START Dataset excerpts

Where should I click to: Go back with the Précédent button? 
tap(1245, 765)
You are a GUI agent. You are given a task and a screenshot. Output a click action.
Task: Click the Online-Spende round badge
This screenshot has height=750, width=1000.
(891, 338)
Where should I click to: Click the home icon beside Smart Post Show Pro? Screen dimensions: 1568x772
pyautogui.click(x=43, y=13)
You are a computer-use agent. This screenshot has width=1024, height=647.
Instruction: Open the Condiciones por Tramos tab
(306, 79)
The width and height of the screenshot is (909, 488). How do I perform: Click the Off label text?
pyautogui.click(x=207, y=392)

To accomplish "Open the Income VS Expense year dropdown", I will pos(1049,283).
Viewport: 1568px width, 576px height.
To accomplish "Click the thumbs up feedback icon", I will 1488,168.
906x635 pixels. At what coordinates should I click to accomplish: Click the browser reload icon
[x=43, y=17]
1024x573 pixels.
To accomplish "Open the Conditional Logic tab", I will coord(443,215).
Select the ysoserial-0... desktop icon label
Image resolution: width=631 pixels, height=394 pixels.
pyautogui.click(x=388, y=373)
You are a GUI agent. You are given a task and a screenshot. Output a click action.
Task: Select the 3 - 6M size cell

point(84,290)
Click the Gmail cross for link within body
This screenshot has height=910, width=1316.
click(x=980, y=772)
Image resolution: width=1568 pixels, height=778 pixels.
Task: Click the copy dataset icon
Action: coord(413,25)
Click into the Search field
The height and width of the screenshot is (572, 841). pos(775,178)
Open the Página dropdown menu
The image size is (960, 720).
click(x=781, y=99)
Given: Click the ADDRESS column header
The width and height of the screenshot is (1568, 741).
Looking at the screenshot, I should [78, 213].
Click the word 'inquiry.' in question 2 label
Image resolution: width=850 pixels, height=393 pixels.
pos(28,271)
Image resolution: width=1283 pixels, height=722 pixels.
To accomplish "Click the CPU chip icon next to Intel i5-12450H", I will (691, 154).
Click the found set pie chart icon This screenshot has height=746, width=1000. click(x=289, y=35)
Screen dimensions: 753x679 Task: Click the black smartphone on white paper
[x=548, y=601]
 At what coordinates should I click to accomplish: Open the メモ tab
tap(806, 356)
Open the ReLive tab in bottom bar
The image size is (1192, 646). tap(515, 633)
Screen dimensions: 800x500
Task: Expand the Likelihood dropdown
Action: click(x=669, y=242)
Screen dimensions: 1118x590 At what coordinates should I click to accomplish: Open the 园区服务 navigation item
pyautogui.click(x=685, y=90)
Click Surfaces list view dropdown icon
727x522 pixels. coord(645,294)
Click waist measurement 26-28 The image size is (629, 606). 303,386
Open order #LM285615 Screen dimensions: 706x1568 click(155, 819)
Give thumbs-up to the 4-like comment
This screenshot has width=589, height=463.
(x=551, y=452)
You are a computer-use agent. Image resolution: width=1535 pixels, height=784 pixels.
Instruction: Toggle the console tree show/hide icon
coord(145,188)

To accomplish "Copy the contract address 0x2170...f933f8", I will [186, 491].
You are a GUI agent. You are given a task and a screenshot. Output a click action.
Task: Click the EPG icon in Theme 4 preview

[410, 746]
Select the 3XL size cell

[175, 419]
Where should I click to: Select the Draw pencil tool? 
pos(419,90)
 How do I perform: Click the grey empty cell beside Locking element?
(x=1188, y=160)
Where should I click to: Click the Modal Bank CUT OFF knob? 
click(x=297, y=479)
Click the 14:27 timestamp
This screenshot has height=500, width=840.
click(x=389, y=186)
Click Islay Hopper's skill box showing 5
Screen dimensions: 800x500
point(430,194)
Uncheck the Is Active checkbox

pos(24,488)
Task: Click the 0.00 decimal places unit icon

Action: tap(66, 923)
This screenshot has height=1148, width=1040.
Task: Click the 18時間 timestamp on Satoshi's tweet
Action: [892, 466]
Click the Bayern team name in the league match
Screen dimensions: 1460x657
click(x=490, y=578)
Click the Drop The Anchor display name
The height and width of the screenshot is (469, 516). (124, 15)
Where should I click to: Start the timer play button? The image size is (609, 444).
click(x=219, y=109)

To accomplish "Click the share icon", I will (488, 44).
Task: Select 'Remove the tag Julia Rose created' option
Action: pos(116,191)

END Dataset excerpts

## What this task involves
Each record above should be repeated exactly.

## Output for this exercise
Where should I click to: Go back with the Précédent button? 
tap(1245, 765)
You are a GUI agent. You are given a task and a screenshot. Output a click action.
Task: Click the Online-Spende round badge
This screenshot has height=750, width=1000.
(891, 338)
Where should I click to: Click the home icon beside Smart Post Show Pro? Screen dimensions: 1568x772
pyautogui.click(x=43, y=13)
You are a computer-use agent. This screenshot has width=1024, height=647.
Instruction: Open the Condiciones por Tramos tab
(306, 79)
The width and height of the screenshot is (909, 488). How do I perform: Click the Off label text?
pyautogui.click(x=207, y=392)

To accomplish "Open the Income VS Expense year dropdown", I will pos(1049,283).
Viewport: 1568px width, 576px height.
To accomplish "Click the thumbs up feedback icon", I will 1488,168.
906x635 pixels. At what coordinates should I click to accomplish: Click the browser reload icon
[x=43, y=17]
1024x573 pixels.
To accomplish "Open the Conditional Logic tab", I will coord(443,215).
Select the ysoserial-0... desktop icon label
Image resolution: width=631 pixels, height=394 pixels.
pyautogui.click(x=388, y=373)
You are a GUI agent. You are given a task and a screenshot. Output a click action.
Task: Select the 3 - 6M size cell

point(84,290)
Click the Gmail cross for link within body
This screenshot has height=910, width=1316.
click(x=980, y=772)
Image resolution: width=1568 pixels, height=778 pixels.
Task: Click the copy dataset icon
Action: coord(413,25)
Click into the Search field
The height and width of the screenshot is (572, 841). pos(775,178)
Open the Página dropdown menu
The image size is (960, 720).
click(x=781, y=99)
Given: Click the ADDRESS column header
The width and height of the screenshot is (1568, 741).
Looking at the screenshot, I should [78, 213].
Click the word 'inquiry.' in question 2 label
Image resolution: width=850 pixels, height=393 pixels.
pos(28,271)
Image resolution: width=1283 pixels, height=722 pixels.
To accomplish "Click the CPU chip icon next to Intel i5-12450H", I will (691, 154).
Click the found set pie chart icon This screenshot has height=746, width=1000. click(x=289, y=35)
Screen dimensions: 753x679 Task: Click the black smartphone on white paper
[x=548, y=601]
 At what coordinates should I click to accomplish: Open the メモ tab
tap(806, 356)
Open the ReLive tab in bottom bar
The image size is (1192, 646). tap(515, 633)
Screen dimensions: 800x500
Task: Expand the Likelihood dropdown
Action: click(x=669, y=242)
Screen dimensions: 1118x590 At what coordinates should I click to accomplish: Open the 园区服务 navigation item
pyautogui.click(x=685, y=90)
Click Surfaces list view dropdown icon
727x522 pixels. coord(645,294)
Click waist measurement 26-28 The image size is (629, 606). 303,386
Open order #LM285615 Screen dimensions: 706x1568 click(155, 819)
Give thumbs-up to the 4-like comment
This screenshot has width=589, height=463.
(x=551, y=452)
You are a computer-use agent. Image resolution: width=1535 pixels, height=784 pixels.
Instruction: Toggle the console tree show/hide icon
coord(145,188)

To accomplish "Copy the contract address 0x2170...f933f8", I will [186, 491].
You are a GUI agent. You are given a task and a screenshot. Output a click action.
Task: Click the EPG icon in Theme 4 preview

[410, 746]
Select the 3XL size cell

[175, 419]
Where should I click to: Select the Draw pencil tool? 
pos(419,90)
 How do I perform: Click the grey empty cell beside Locking element?
(x=1188, y=160)
Where should I click to: Click the Modal Bank CUT OFF knob? 
click(x=297, y=479)
Click the 14:27 timestamp
This screenshot has height=500, width=840.
click(x=389, y=186)
Click Islay Hopper's skill box showing 5
Screen dimensions: 800x500
point(430,194)
Uncheck the Is Active checkbox

pos(24,488)
Task: Click the 0.00 decimal places unit icon

Action: tap(66, 923)
This screenshot has height=1148, width=1040.
Task: Click the 18時間 timestamp on Satoshi's tweet
Action: [892, 466]
Click the Bayern team name in the league match
Screen dimensions: 1460x657
click(x=490, y=578)
Click the Drop The Anchor display name
The height and width of the screenshot is (469, 516). (124, 15)
Where should I click to: Start the timer play button? The image size is (609, 444).
click(x=219, y=109)

To accomplish "Click the share icon", I will (488, 44).
Task: Select 'Remove the tag Julia Rose created' option
Action: pos(116,191)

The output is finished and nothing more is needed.